2012 American documentary film

Ready to fly is an American documentary by William A. Kerig following the true story of the fight of American women's ski jumping athletes Lindsey Van, the rest of her U.S. Women's Ski jumping Team members, Jessica Jerome, Alissa Johnson, Abby Hughes, Sarah Hendrickson and many other elite ski jumping athletes around the world to be part of the Olympic Winter Games. It was first screened during the 2013 Banff Mountain Film Festival.

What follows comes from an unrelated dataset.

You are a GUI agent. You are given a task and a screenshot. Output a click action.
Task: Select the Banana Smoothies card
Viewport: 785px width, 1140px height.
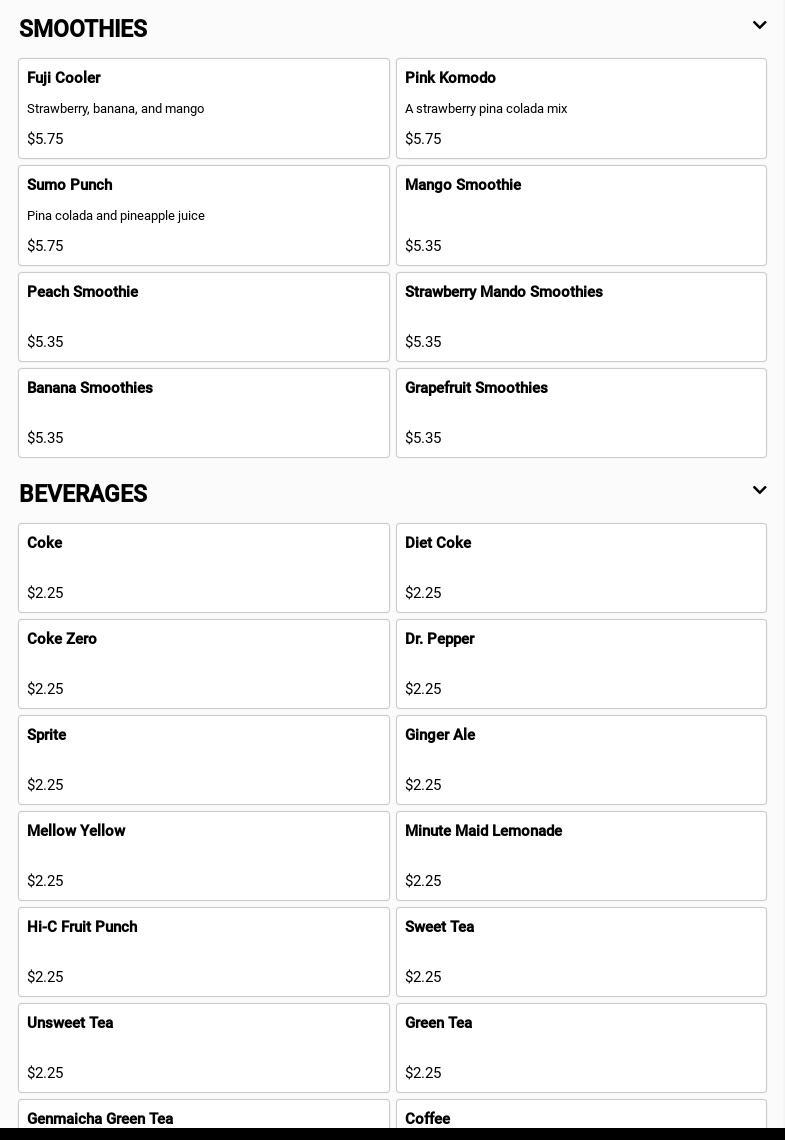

Narration of the documentary is made by Diana Nyad, an American author, journalist, motivational speaker, and long-distance swimmer. Nyad first got national attention in 1975 when she swam around Manhattan island and in 1979 from the Bahamas to Florida. In 2013, at age 64, after many long-distance swimming exploits, she became the first person confirmed to swim from Cuba to Florida (180 km). She swam to raise funds for victims of Hurricane Sandy.

==Background==

Women had been fighting for years to be able to compete in the Winter Olympics’ ski jumping category. Women had always been banned from competing in the Ski Jumping Olympic Competitions since it became an official Olympic Sport in the Chamonix Olympic Winter Games in 1924. The documentary states why and how the women decided to make sacrifices and were determined to be allowed to participate in the 2014 Sochi Olympic Winter Games and make their lifelong dream come true. Before they were included in the 2014 Sochi Olympic Winter Games, the female athletes from around the world could compete in national championships and the best among them had the opportunity to ski in the FIS Ski Jumping World Cup. This competition has been hosted yearly in 18 countries since 1979 and is held by the International Ski Foundation.

==Filmmakers==
Source:
- Writer/producer/Director : William A. Kerig
- Producer: Scott A. Zeller
- Director of Photography: Peter Pilafian
- Editor: Steve Haugen
- Producer/Marketing: Whitney Childers
- 2nd Unit Director of Photography: Scott Simper
- Assistant Editor: Adam Van Wagoner
- Field Producer: Anna Bloom

==Lawsuit==
A major part of the documentary is about the lawsuit from the ski jumping elite athletes from five different countries they intended against the International Olympic Council for their exclusion of women in the ski jumping discipline. The main goal was to participate in Vancouver's Olympic Winter Games in 2010, but it never happened.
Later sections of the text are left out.